Вид у гауптфельдфебеля странный. На физиономии – целый коктейль: злость, испуг и легкая примесь злорадства.
– Приказ командира части. Горный стрелок Таубе от наряда освобождается. Можете идти отдыхать… А вы, Банкенхоль, работайте. Лично проконтролирую! Если с тряпкой не справитесь, возьмете зубную щетку. Ясно? Спрашиваю, ясно?
– Так точно! – негромко выдохнул скалолаз.
– А вы, Таубе, чего стоите? В казарму, марш!
Лейхтвейс, отставив подальше ведро, вытянулся по стойке «смирно». Руки по швам, подбородок вверх.

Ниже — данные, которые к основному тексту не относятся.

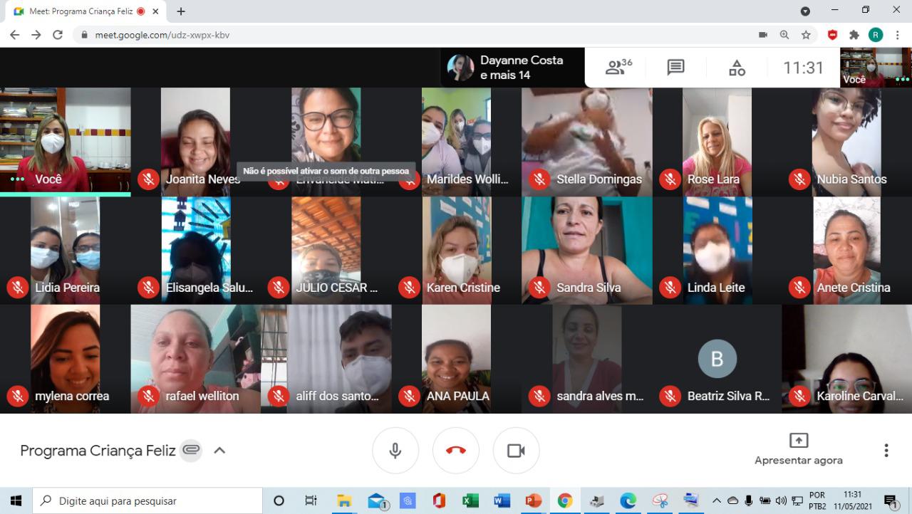Toggle the camera on or off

– Никак нет, господин гауптфельдфебель. Сначала закончу уборку вместе с горным стрелком Банкенхолем.
– Что?!
Шульце по привычке притопнул ногой, угодив прямиком в лужу. Зашипел, отступил к двери.
– Выслуживаетесь? В училище хотите попасть? Не надейтесь, сегодня же подам рапорт. Начальство разберется, увидите! Такие офицеры, как вы, Вермахту не нужны!
Об училище и в самом деле поговаривали. Постоянные отлучки из части в штаб, естественно, заметили, объяснив по-своему: горный стрелок Таубе, пользуясь своими связями, готовится к вступительным экзаменам. Куратор слухи одобрил и посоветовал не слишком опровергать.
Дверь громко хлопнула.
– Знаешь, Таубе, – задумчиво проговорил Вилли Банкенхоль. – Из тебя получится приличный офицер.